Segment Start: TEXT
Impact of Orofacial Clefts on Oral Health Quality of Life: A Cross-sectional Survey Study in Saudi Arabia
Abdulrahman K. Alshammari, Safanah AlDakhayel, Ghaida Alsulaiman, Fatemah Alzoori, Albandari Alghurayes, Taif Alshammari, Muteb Algharbi, Ammar A. Siddiqui
Children, Cleft lip/palate, Clefts, Child Oral Health Impact Profile, Oral health, Quality of life, Saudi Arabia
Citation Information :
Alshammari AK, AlDakhayel S, Alsulaiman G, Alzoori F, Alghurayes A, Alshammari T, Algharbi M, Siddiqui AA. Impact of Orofacial Clefts on Oral Health Quality of Life: A Cross-sectional Survey Study in Saudi Arabia. J Contemp Dent Pract 2023; 24 (9):655-659.
Aim: To evaluate the effect of facial clefts on the dental health quality of life of affected individuals, and to determine whether age and gender affect the oral health quality of life differently.
Materials and methods: The cross-sectional survey included 50 participants (32 females and 18 males) from the northern region of Saudi Arabia, using a reliable and validated questionnaire, the Child Oral Health Impact Profile (COHIP), which measured self-reported oral health-related quality of life (OHRQoL) in children and adults using a five-point Likert scale. Statistical analysis was performed, and results were considered significant if the p-value was less than 0.05.
Segment End: TEXT
__ACTION ITEM 1__.
Translate this sentence from the orofacial cleft study into Spanish: "Statistical analysis was performed, and results were considered significant if the p-value was less than 0.05."
__ACTION ITEM 2__.
Answer these questions from the orofacial cleft study, one per line:
(a) In what year was the study published, according to its citation?
(b) How many participants did the survey include?
(c) What kind of scale did the questionnaire use?
__ACTION ITEM 3__.
Pick up the orofacial cleft study where it ends and continue writing it.
The data that follows has no role in this.
Segment Start: DATASET
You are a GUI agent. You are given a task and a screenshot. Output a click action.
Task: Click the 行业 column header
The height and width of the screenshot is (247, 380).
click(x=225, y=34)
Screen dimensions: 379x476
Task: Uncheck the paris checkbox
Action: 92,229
Segment End: DATASET
__ANSWER SPACE 1__.
Se realizó un análisis estadístico, y los resultados se consideraron significativos si el valor p era menor que 0,05.

__ANSWER SPACE 2__.
(a) 2023
(b) 50 participants (32 females and 18 males)
(c) A five-point Likert scale

__ANSWER SPACE 3__.
Results: The highest scores in the oral health domain were related to bad breath and reluctance in speaking or reading aloud in class within the school environment domain, with mean scores of 3.44 ± 1.3 and 3.52 ± 1.2, respectively. Most patients showed apprehension regarding necessary dental treatments (mean = 1.44 ± 0.07). The study found a non-statistically significant difference in tooth discomfort between age groups (p = 0.092), with individuals aged from 20 to 29 experiencing higher levels of discomfort than other age groups surveyed.
Conclusion: The two topics with the highest mean scores in the oral health domain and the school environment domain were bad breath and not wanting to speak or read aloud in class. Females reported more discomfort, and there was a substantial association between gender and tooth pain/sensitivity.
Clinical significance: Understanding the difficulties cleft patients face is crucial, as doing so will enable dentists to encourage and handle these issues more effectively.